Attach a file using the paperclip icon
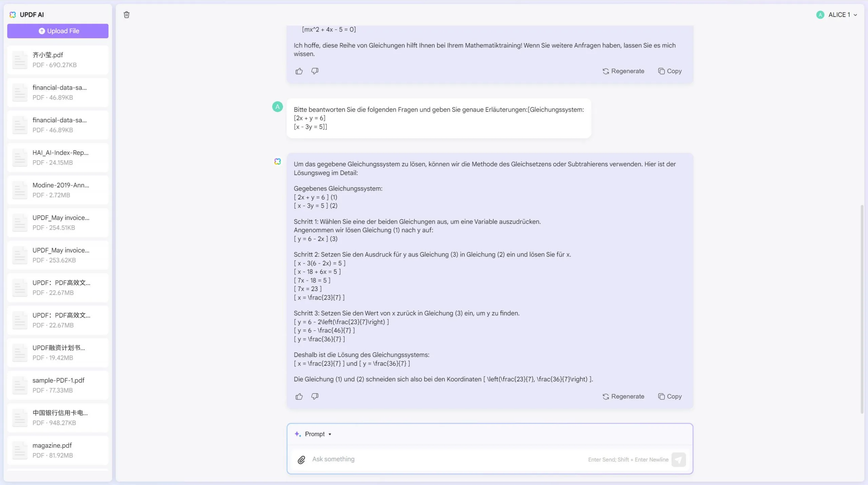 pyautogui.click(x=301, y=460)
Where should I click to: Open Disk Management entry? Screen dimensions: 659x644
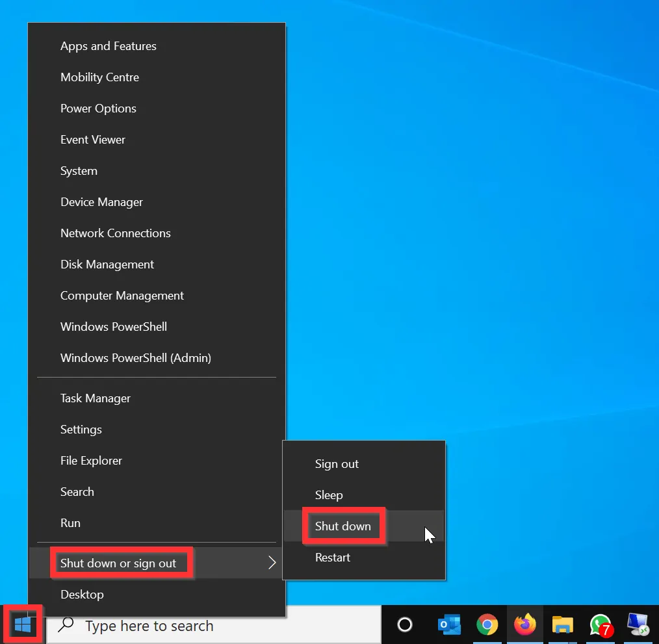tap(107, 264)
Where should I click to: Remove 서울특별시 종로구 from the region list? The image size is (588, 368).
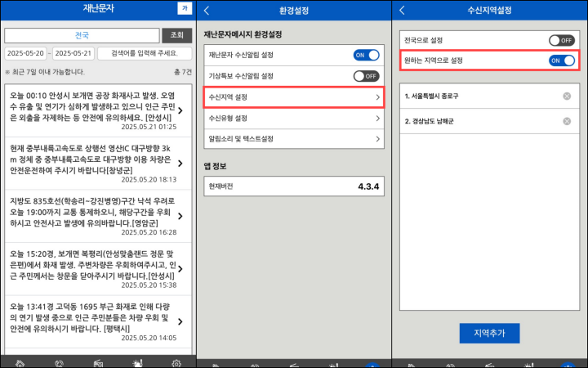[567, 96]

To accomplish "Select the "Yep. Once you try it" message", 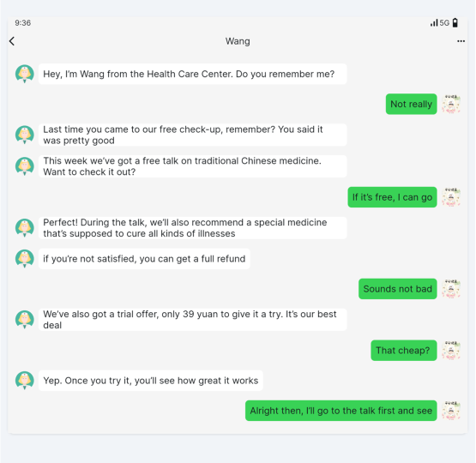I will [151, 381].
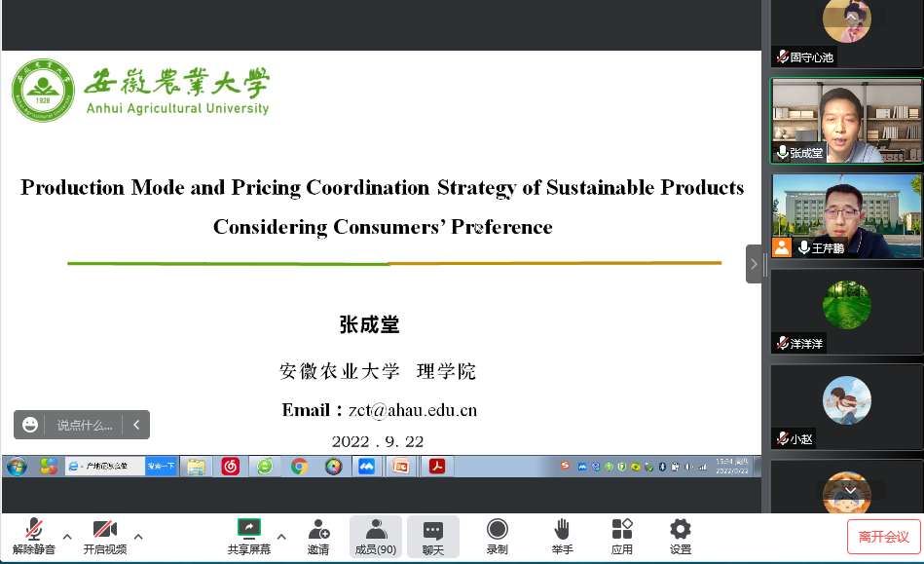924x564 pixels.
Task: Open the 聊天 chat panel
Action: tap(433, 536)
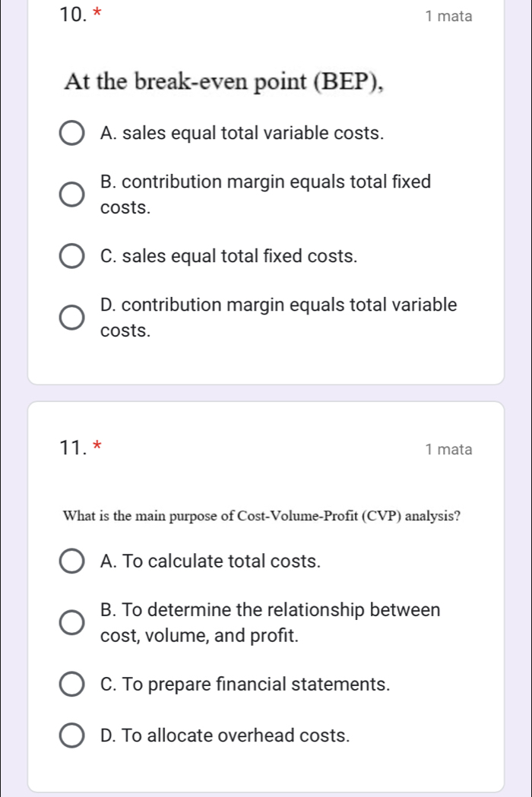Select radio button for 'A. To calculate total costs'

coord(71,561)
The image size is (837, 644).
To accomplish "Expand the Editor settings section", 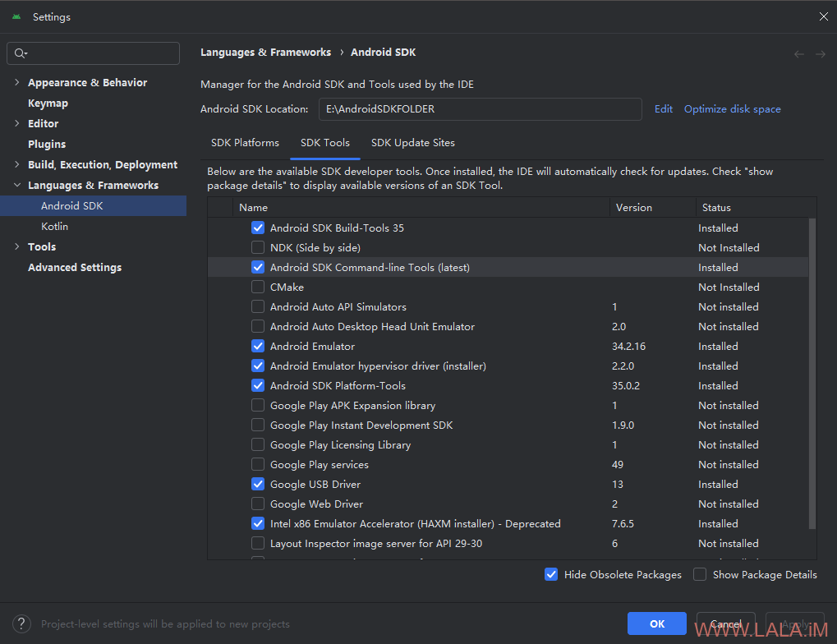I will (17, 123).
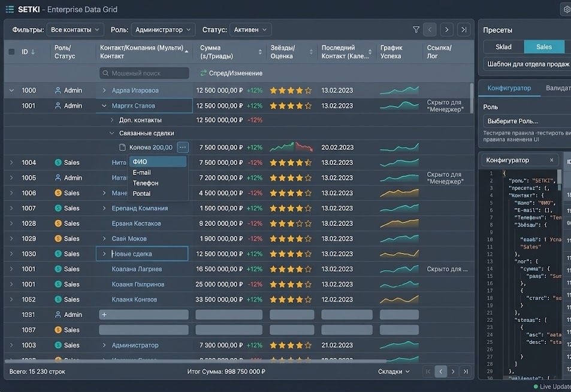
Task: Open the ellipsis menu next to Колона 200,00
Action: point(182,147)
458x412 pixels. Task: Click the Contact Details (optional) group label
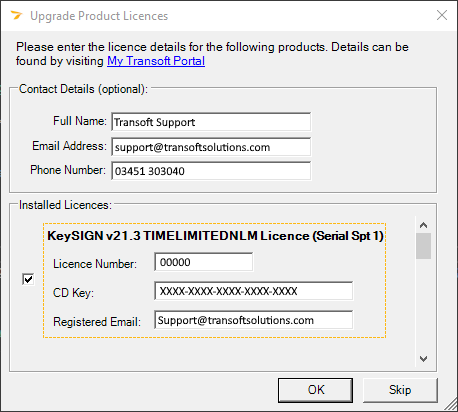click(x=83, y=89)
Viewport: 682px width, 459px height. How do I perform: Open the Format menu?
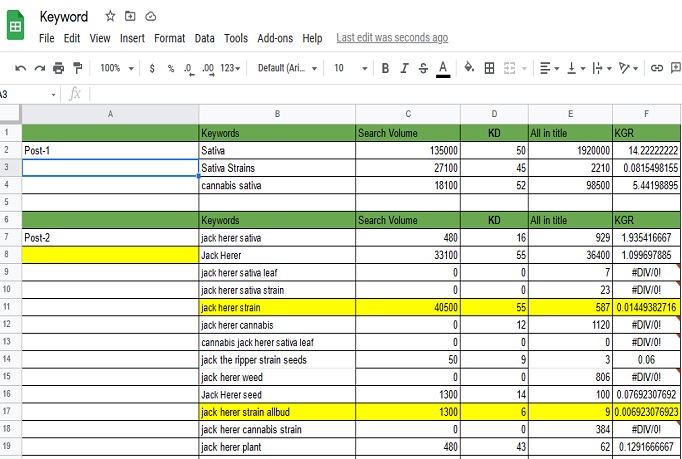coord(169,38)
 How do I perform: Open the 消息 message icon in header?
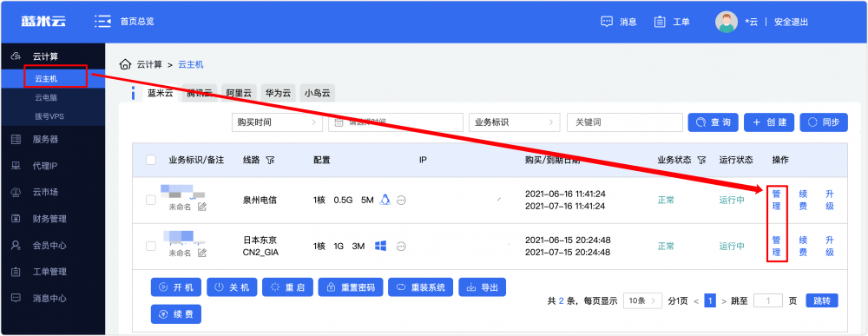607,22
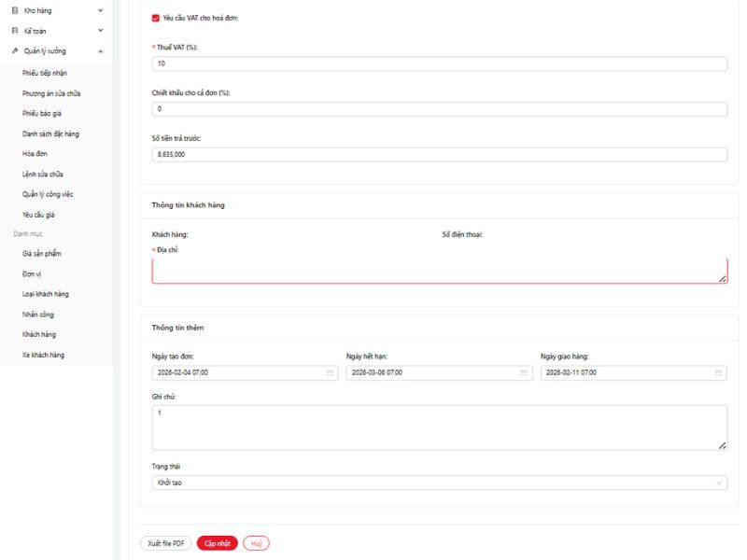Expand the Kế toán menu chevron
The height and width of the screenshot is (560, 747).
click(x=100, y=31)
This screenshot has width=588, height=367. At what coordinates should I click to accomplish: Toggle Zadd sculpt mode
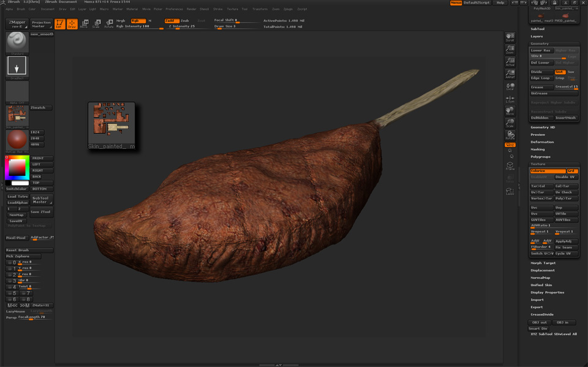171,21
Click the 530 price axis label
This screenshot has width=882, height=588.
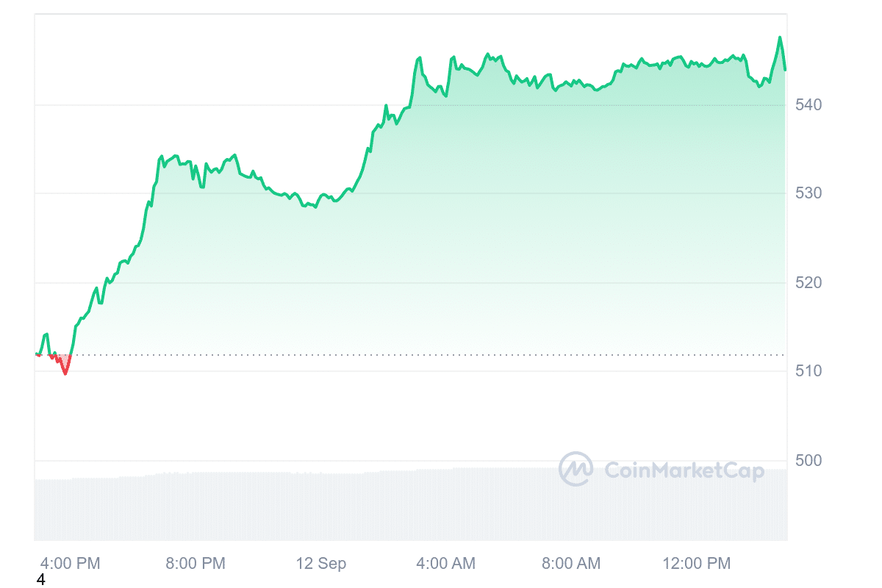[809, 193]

= = = = = = =

* TASK REQUIREMENTS:
Exclude the pictures and write out exactly the lines from the one holding "Viewport: 682px width, 459px" through the end of the entries, inclusive, and only those.

* RESULT:
Viewport: 682px width, 459px height. How do I perform: Open the Format menu?
coord(169,38)
 How do I perform: Open the 消息 message icon in header?
607,22
Expand the Kế toán menu chevron
The height and width of the screenshot is (560, 747).
click(x=100, y=31)
This screenshot has width=588, height=367. At what coordinates should I click to accomplish: Toggle Zadd sculpt mode
171,21
Click the 530 price axis label
This screenshot has width=882, height=588.
[809, 193]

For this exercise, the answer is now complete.